Opération tuning
Certains jours, on a tendance à être sur les nerfs. Un doigt d'honneur par-ci, un doigt d'honneur par-là, un petit "Avance, connard !" et le coeur qui fait des dribbles dans la poitrine. Dans ces moments-là, évitons de nous parler.
Quand je sens que je suis prête à tout péter, contrairement à d'autres, je me renferme. Je disparais. Je ne m'expose pas au monde, à larguer mes provocations comme des fientes de pigeon dans l'espoir de me faire casser la gueule. Ignorez-moi, que je m'enterre, et on se revoit dans quelques jours - ou quelques semaines.
Aujourd'hui, rien de tout ça. Aujourd'hui est une bonne journée. Et dans des moments-là, au contraire, si on me cherche la merde, c'est la foire à la provoc. Parce que quand tu restes calme et que tu t'amuses de la situation, tu prends l'ascendant. Et j'aime avoir l'ascendant.

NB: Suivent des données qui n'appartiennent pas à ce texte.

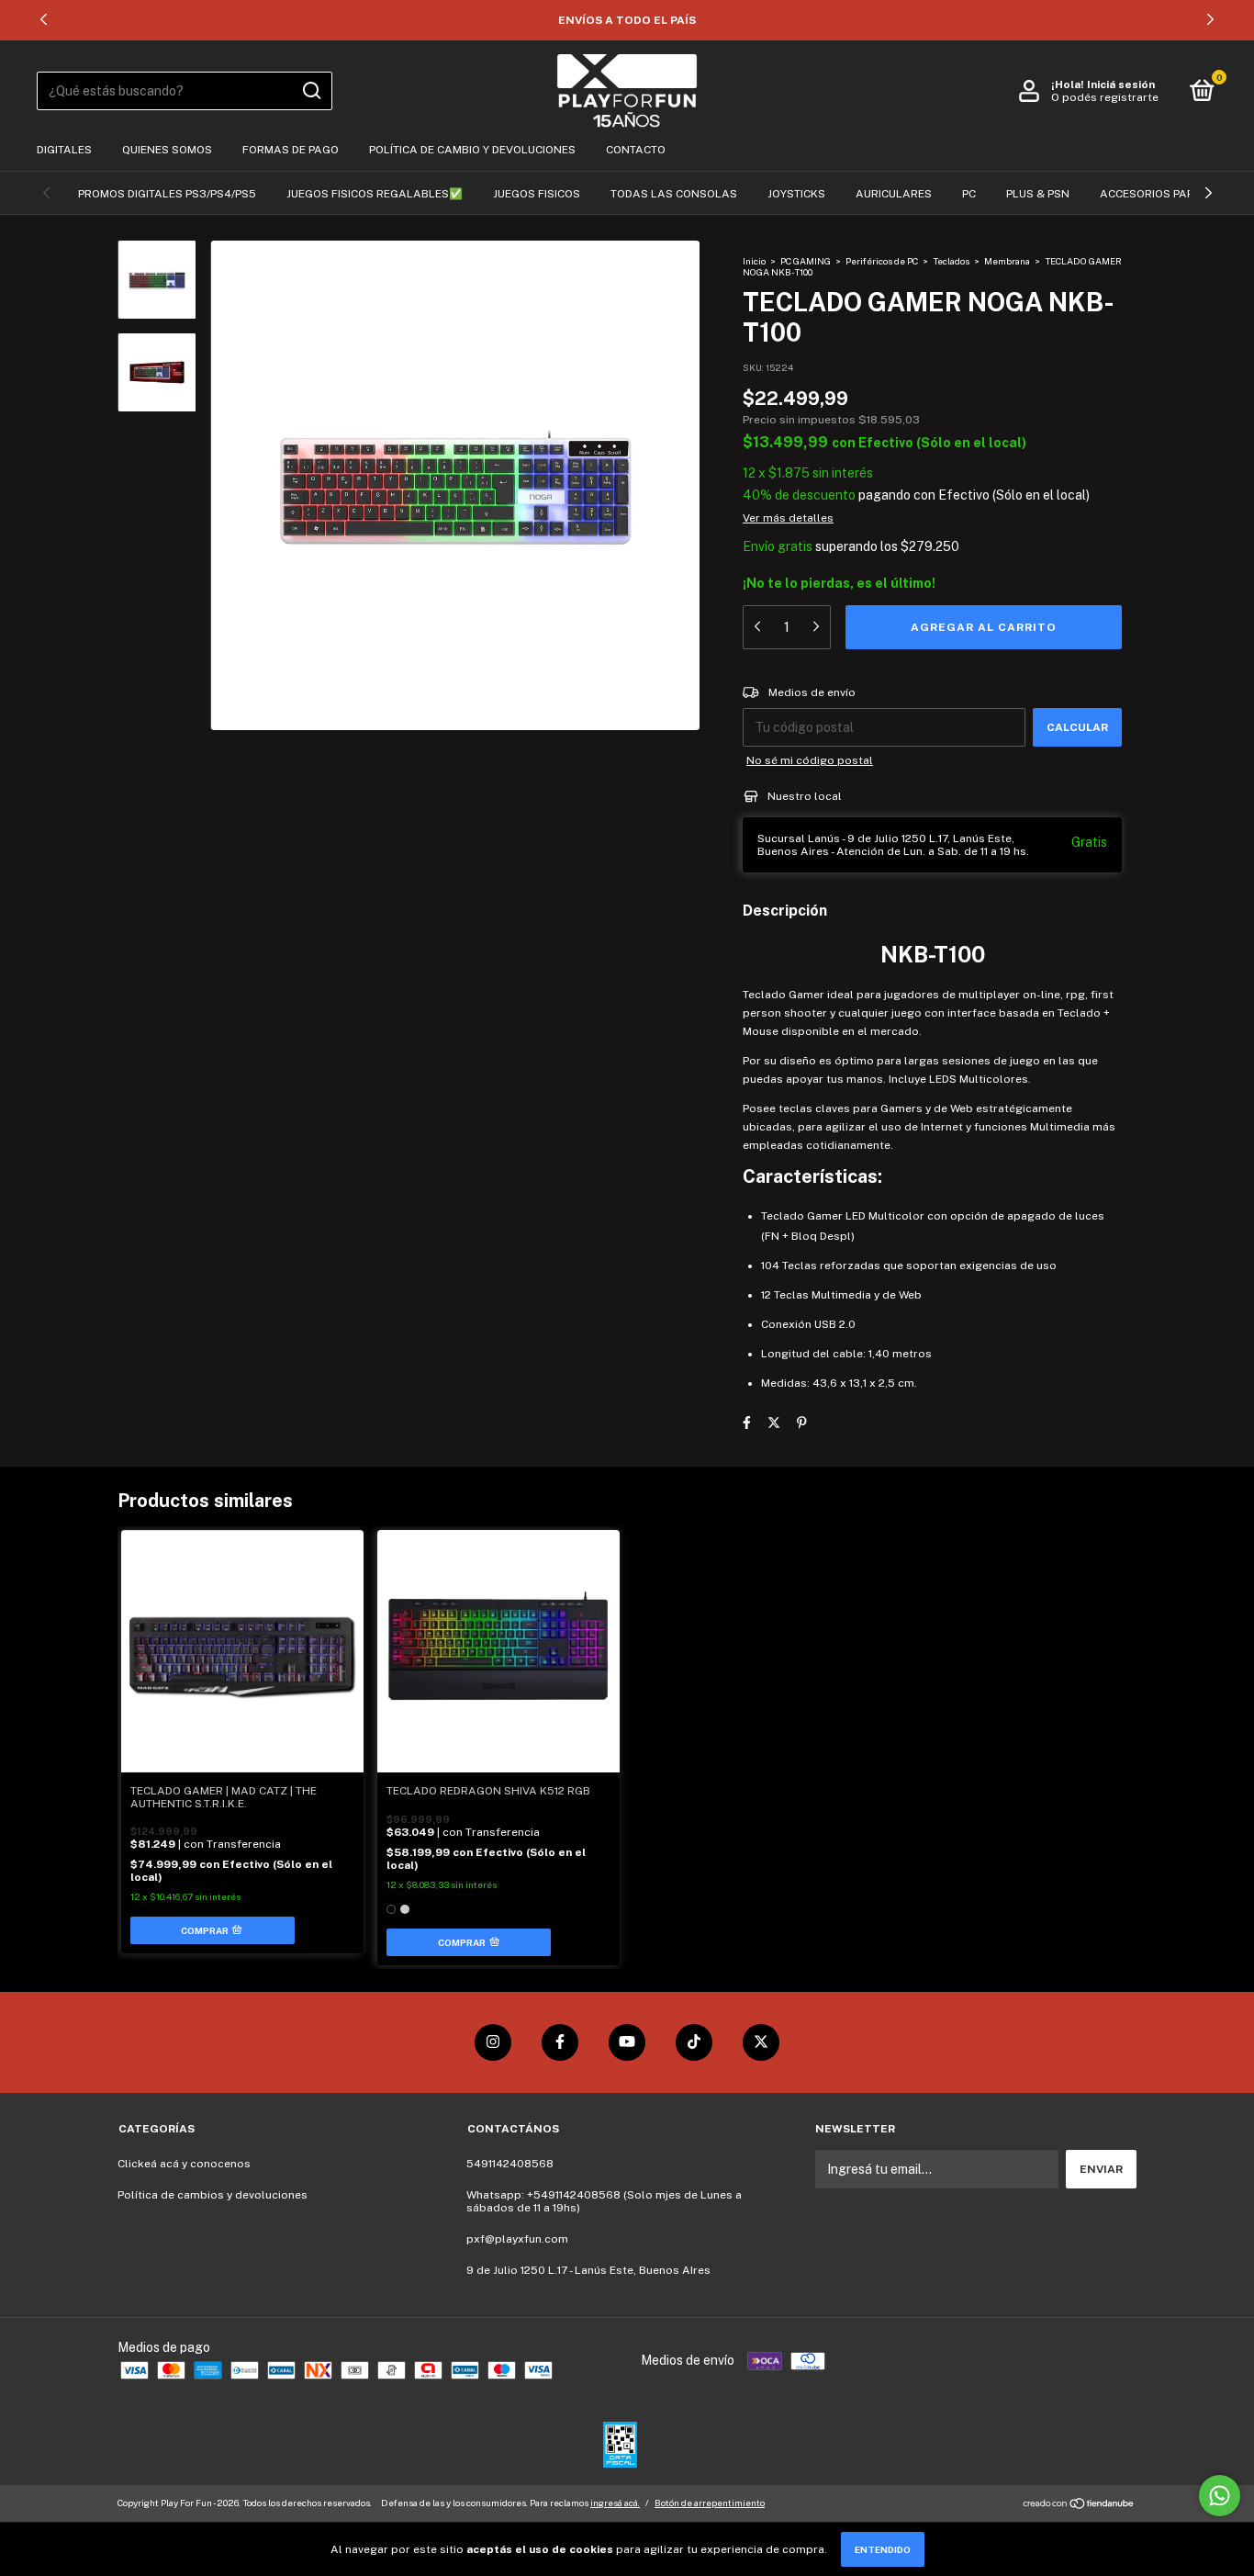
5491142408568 (510, 2163)
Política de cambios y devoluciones (213, 2194)
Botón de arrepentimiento (710, 2502)
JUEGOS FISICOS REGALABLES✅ (374, 193)
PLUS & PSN (1037, 193)
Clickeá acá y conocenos (184, 2163)
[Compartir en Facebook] (747, 1422)
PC (969, 193)
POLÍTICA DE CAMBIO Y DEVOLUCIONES (472, 149)
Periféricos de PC (881, 260)
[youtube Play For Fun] (627, 2042)
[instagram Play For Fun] (493, 2042)
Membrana (1008, 260)
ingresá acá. (615, 2502)
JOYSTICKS (796, 193)
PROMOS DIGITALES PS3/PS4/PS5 (167, 193)
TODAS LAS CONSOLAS (673, 193)
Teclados (951, 260)
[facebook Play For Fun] (560, 2042)
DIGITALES (64, 149)
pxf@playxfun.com (517, 2239)
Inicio (754, 260)
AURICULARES (894, 193)
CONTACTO (636, 149)
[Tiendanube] (1079, 2505)
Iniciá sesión (1121, 84)
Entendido (883, 2549)
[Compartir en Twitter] (773, 1422)
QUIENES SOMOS (167, 149)
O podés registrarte (1105, 97)
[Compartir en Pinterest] (802, 1422)
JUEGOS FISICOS (536, 193)
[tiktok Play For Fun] (694, 2042)
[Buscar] (311, 90)
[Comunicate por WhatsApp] (1219, 2495)
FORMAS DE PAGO (290, 149)
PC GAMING (805, 260)
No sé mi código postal (809, 760)
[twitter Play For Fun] (761, 2042)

Tout va bien, donc, je suis en claquettes, fenêtres ouvertes, en train de rentrer des courses avec mon PQ dans le coffre, une bouteille de pastis et du sirop d'orgeat. C'est l'été, il est l'heure de s'enquiller à coups de mauresques et de poser ses fesses sur le balcon, petite brise chaude sur le visage. Le genre de journée qui se prête bien à la lecture d'une bonne BD.
J'en profite pour m'arrêter à la librairie et, coup de bol, acheter un Druillet d'occasion. En reprenant la route, une voiture à l'arrière commence à klaxonner comme un petit roquet. Je me marre en me disant que les gens sont vraiment trop cons, quand, après vérification, je me rends compte que c'est moi qui suis concernée.
Une vieille s'énerve dans son SUV en regardant ma caisse. Elle gueule des insultes qu'elle seule peut entendre pendant que ses bras tous flasques s'agitent au-dessus de sa tête.
Je sais pas ce que j'ai pu faire, et il faut bien avouer que j'en ai rien à foutre. Certains roulent comme des tarés, comme ce pote avec lequel personne ne voulait jamais monter. Un danger public. 160 sur l'autoroute, à danser dans le trafic avec sa voiture à laquelle il manquait une portière. Il avait mis une bâche en attendant, et t'avais intérêt à t'accrocher si tu voulais pas être projeté à travers sa portière de subsitution.
Tout ça pour dire que c'est pas mon cas. Je me suis bien pris quelques PV, du style 86 à la place de 80km/h. Tu sais, le genre qui te donne très envie d'aller cramer quelques bâtiments. Mais je me suis trop vue mourir dans un accident pour risquer ma vie, donc je roule tranquille, en claquettes, fenêtres ouvertes, accompagnée d'un petit Fleetwood Mac.
Avec toute la nonchalance dont je suis capable, je fais signe à la vieille au bord de l'AVC de se détendre l'oignon. Et devine à quoi j'ai droit ? Un gros majeur bien frippé qui se dresse dans mon rétro intérieur. On va rigoler.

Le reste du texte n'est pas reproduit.